## Exercise aim
Find the line with "Choose the Character". Repeat it and each line after it, exactly, down to the end of the records below.

## Listed entries
——————————

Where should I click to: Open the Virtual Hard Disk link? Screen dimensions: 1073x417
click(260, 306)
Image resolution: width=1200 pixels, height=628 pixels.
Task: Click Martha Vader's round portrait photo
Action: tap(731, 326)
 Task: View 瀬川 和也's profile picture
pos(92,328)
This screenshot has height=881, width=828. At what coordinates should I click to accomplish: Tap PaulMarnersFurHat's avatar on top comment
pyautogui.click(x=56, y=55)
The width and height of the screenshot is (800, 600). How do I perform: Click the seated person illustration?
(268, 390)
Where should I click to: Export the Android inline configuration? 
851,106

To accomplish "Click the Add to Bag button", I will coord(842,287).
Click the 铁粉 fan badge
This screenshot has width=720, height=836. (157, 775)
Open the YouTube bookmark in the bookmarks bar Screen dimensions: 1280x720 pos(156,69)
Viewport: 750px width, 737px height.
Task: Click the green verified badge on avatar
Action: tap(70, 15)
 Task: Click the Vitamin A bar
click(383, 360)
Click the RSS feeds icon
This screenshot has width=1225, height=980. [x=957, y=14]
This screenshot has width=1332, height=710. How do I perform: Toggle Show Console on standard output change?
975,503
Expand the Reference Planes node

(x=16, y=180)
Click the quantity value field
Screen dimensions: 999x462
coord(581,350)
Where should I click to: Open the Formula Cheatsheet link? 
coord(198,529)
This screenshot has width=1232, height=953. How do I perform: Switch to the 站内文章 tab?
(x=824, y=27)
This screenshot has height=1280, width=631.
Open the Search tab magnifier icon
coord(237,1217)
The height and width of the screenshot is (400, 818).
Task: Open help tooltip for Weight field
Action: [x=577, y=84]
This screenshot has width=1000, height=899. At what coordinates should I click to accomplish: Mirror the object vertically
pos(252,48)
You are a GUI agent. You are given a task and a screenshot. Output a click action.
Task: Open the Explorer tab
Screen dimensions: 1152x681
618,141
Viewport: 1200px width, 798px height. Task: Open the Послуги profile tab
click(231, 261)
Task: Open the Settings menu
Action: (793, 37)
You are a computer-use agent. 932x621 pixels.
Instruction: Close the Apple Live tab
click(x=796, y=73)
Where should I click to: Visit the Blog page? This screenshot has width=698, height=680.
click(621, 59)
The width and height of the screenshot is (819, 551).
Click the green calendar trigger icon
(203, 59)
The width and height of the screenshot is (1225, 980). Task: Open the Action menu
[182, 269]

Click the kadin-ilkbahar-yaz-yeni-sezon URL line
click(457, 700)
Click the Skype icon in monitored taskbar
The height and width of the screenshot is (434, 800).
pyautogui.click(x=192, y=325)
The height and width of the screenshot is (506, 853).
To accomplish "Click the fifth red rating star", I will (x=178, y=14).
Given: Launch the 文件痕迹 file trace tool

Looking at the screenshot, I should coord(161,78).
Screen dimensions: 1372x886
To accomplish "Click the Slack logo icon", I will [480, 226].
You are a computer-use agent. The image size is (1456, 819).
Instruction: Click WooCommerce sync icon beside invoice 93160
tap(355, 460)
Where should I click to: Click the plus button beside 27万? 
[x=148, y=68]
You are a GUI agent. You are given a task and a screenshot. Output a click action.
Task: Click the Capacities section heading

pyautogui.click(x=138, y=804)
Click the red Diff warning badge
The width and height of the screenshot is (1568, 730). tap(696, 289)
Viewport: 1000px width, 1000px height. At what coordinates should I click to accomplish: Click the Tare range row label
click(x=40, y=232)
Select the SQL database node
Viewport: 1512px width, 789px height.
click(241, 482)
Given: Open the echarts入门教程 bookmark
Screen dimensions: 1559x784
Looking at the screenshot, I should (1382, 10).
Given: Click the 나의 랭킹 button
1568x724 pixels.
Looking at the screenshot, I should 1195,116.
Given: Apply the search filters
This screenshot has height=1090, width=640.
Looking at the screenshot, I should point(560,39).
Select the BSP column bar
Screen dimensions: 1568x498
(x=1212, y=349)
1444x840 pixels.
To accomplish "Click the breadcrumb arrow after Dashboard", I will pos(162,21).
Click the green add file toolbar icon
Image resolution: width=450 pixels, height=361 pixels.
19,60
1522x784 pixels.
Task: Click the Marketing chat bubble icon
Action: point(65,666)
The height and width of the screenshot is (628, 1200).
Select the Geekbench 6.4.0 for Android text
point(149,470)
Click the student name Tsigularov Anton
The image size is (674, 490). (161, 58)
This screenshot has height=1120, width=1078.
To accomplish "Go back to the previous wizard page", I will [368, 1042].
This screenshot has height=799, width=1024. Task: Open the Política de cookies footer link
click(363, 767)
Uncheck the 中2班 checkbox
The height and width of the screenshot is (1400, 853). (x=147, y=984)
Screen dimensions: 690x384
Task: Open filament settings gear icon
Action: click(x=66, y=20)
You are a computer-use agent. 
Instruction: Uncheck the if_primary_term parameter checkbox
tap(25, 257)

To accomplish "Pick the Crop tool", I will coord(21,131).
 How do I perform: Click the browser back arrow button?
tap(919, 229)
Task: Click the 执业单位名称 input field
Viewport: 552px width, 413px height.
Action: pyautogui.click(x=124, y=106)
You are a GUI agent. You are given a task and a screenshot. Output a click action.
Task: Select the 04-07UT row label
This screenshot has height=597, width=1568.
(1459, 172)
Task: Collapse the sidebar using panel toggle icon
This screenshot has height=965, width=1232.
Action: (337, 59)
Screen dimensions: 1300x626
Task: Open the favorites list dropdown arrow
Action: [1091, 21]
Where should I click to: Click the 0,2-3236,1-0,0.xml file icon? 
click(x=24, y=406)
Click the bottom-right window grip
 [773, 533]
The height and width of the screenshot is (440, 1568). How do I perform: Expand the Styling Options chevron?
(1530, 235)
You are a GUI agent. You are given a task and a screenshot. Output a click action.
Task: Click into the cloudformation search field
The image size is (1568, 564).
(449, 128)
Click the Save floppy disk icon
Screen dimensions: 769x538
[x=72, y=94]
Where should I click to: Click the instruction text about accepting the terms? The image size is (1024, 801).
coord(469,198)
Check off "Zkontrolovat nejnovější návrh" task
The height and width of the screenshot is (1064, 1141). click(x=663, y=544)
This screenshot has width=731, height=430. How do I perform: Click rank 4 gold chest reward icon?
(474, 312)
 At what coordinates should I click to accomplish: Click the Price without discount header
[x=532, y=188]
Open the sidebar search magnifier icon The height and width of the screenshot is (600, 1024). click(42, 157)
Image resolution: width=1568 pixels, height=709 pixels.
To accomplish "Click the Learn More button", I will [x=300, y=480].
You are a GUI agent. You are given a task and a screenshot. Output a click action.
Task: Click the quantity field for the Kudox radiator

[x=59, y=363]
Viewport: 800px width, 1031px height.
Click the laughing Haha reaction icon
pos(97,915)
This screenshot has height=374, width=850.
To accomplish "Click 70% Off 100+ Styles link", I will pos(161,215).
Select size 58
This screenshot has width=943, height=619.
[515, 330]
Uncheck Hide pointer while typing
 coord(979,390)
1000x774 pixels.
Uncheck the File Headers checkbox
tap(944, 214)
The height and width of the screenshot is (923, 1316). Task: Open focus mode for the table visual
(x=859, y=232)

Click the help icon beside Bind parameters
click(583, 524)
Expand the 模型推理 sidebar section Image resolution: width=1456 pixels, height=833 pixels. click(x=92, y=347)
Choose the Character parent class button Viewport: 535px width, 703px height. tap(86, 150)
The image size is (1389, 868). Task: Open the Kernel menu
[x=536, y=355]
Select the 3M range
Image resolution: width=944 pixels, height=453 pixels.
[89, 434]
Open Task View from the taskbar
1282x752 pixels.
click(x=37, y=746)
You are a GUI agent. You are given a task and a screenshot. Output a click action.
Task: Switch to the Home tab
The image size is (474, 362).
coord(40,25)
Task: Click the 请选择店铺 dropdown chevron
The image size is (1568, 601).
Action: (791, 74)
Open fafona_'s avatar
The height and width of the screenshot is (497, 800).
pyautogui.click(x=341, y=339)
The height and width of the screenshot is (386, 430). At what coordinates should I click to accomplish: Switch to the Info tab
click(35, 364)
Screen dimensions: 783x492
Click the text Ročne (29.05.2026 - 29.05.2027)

——————————

## Result
Choose the Character parent class button Viewport: 535px width, 703px height. tap(86, 150)
The image size is (1389, 868). Task: Open the Kernel menu
[x=536, y=355]
Select the 3M range
Image resolution: width=944 pixels, height=453 pixels.
[89, 434]
Open Task View from the taskbar
1282x752 pixels.
click(x=37, y=746)
You are a GUI agent. You are given a task and a screenshot. Output a click action.
Task: Switch to the Home tab
The image size is (474, 362).
coord(40,25)
Task: Click the 请选择店铺 dropdown chevron
The image size is (1568, 601).
Action: (791, 74)
Open fafona_'s avatar
The height and width of the screenshot is (497, 800).
pyautogui.click(x=341, y=339)
The height and width of the screenshot is (386, 430). At what coordinates should I click to accomplish: Switch to the Info tab
click(35, 364)
Screen dimensions: 783x492
Click the text Ročne (29.05.2026 - 29.05.2027)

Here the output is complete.